→ Stated problem
Update the items below by replacing every "Switch" with "Change" and leaving everything else unchanged.

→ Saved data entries
************

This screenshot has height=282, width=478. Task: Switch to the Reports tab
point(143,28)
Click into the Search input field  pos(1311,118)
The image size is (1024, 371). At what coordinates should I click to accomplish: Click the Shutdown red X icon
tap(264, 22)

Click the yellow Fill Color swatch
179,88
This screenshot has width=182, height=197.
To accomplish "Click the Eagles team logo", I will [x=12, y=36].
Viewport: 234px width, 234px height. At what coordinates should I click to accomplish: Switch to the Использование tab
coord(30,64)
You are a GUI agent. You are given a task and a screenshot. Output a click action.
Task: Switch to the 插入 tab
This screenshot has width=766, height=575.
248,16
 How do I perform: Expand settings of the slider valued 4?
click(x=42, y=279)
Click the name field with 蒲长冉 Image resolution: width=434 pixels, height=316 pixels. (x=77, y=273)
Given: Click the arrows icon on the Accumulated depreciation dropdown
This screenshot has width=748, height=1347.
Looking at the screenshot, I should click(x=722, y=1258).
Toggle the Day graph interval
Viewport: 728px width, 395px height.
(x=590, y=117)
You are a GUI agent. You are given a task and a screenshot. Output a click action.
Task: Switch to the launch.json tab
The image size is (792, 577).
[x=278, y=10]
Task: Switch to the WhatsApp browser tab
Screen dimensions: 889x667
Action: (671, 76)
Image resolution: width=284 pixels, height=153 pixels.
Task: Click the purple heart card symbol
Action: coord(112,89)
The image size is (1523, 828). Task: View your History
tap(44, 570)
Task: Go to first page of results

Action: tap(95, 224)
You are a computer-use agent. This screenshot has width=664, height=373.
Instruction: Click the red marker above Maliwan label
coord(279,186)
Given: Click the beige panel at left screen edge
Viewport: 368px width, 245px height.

************

→ Finished answer
This screenshot has height=282, width=478. Task: Change to the Reports tab
point(143,28)
Click into the Search input field  pos(1311,118)
The image size is (1024, 371). At what coordinates should I click to accomplish: Click the Shutdown red X icon
tap(264, 22)

Click the yellow Fill Color swatch
179,88
This screenshot has width=182, height=197.
To accomplish "Click the Eagles team logo", I will [x=12, y=36].
Viewport: 234px width, 234px height. At what coordinates should I click to accomplish: Change to the Использование tab
coord(30,64)
You are a GUI agent. You are given a task and a screenshot. Output a click action.
Task: Change to the 插入 tab
This screenshot has width=766, height=575.
248,16
 How do I perform: Expand settings of the slider valued 4?
click(x=42, y=279)
Click the name field with 蒲长冉 Image resolution: width=434 pixels, height=316 pixels. (x=77, y=273)
Given: Click the arrows icon on the Accumulated depreciation dropdown
This screenshot has width=748, height=1347.
Looking at the screenshot, I should click(x=722, y=1258).
Toggle the Day graph interval
Viewport: 728px width, 395px height.
(x=590, y=117)
You are a GUI agent. You are given a task and a screenshot. Output a click action.
Task: Change to the launch.json tab
The image size is (792, 577).
[x=278, y=10]
Task: Change to the WhatsApp browser tab
Screen dimensions: 889x667
Action: (671, 76)
Image resolution: width=284 pixels, height=153 pixels.
Task: Click the purple heart card symbol
Action: coord(112,89)
The image size is (1523, 828). Task: View your History
tap(44, 570)
Task: Go to first page of results

Action: tap(95, 224)
You are a computer-use agent. This screenshot has width=664, height=373.
Instruction: Click the red marker above Maliwan label
coord(279,186)
Given: Click the beige panel at left screen edge
Viewport: 368px width, 245px height.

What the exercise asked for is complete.